Norwegens Hauptstadt Oslo erlebt einen
Medienansturm wie kaum je zuvor. 1400 Journalisten aus aller Welt
sind angereist, um über den Prozess gegen Anders Breivik zu
berichten. Breivik, der rechtsradikale Massenmörder, der sein
kaltblütiges Töten von 77 Menschen als „Notwehr“ bezeichnet und
freigesprochen werden will. Der zum Prozessauftakt die Faust reckt
und über den sich Psychiater nicht einig sind, ob er zurechnungsfähig
ist oder nicht. Für die Angehörigen der Opfer und für die
Überlebenden des Massakers von Utøya werden die kommenden
Prozess-Wochen eine Tortur sein. Breivik, so ist zu befürchten, wird
versuchen, den Gerichtssaal als Bühne für die Darstellung seines
kruden Weltbildes zu nutzen. Quälende Details des Massakers werden
wieder in die Öffentlichkeit gelangen. Wäre es da nicht besser, die
Berichterstattung auf ein Minimum zu begrenzen? Warum so viel
Aufmerksamkeit für einen kaltblütigen Massenmörder? Auch viele
Norweger möchten laut einer Umfrage am liebsten nichts mehr von
diesem monströsen Verbrechen hören. Doch Verschweigen wäre die
falsche Antwort.
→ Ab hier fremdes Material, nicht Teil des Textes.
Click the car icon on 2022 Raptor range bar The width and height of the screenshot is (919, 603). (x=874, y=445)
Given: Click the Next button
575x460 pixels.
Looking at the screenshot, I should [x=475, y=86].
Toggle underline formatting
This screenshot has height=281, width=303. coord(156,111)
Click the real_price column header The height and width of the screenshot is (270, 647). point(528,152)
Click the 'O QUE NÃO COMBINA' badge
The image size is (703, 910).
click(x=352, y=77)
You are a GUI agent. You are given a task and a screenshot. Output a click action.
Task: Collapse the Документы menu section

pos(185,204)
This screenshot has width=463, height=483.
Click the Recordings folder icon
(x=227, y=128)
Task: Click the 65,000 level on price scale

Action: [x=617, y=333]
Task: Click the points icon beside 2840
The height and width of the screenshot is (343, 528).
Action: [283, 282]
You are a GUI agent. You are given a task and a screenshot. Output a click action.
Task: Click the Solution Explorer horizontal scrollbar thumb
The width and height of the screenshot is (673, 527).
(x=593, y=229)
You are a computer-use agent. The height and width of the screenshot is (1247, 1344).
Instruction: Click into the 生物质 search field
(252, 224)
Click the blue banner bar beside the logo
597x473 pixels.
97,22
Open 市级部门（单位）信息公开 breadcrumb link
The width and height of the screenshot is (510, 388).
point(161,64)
Nur Öffentlichkeit in einem rechtsstaatlich
musterhaften Prozess kann verhindern, dass Breivik durch andere
Fanatiker vom Verbrecher zum Märtyrer umgedeutet werden kann. Die
Stärke einer Demokratie liegt gerade auch darin, dass sie mit ihren
erbittertsten Gegnern für jeden sichtbar nach Recht und Gesetz
verfährt. Was öffentlich verhandelt wird, taugt nicht als Nährboden
für Legenden. Und die Öffentlichkeit muss nachvollziehbar erfahren,
ob Breivik geistesgestört oder zurechnungsfähig ist. Denn wenn er
nicht in einem Wahnzustand tötete, ist es wichtig zu erfahren, was
ihn zu diesem abscheulichen Verbrechen trieb. Gibt es in diesem so
weltoffenen, liberalen Norwegen, eine islamfeindliche Strömung? Gibt
es ein europäisches Netzwerk von Rechtsextremisten und
fremdenfeindlichen Populisten, die mit ihrer Hetze Fanatiker wie
Breivik anstacheln? Nicht nur er, auch das rechtsextremistische
Mördertrio des „Nationalsozialistischen Untergrunds“ in Deutschland
hat gezeigt, wie real in Europa inzwischen die Gefahr eines
mörderischen Terrors ist, der aus fremdenfeindlichem Fanatismus
entsteht. Eine Zivilgesellschaft kann sich nur mit den Bedrohungen
auseinandersetzen, die sie kennt. Auch deshalb muss über den Prozess
gegen Breivik berichtet werden. Dabei nicht Sensationsgier zu
bedienen und dem Angeklagten keinen unnötigen Raum zur
Selbstdarstellung zu gewähren, liegt in der Verantwortung der Medien.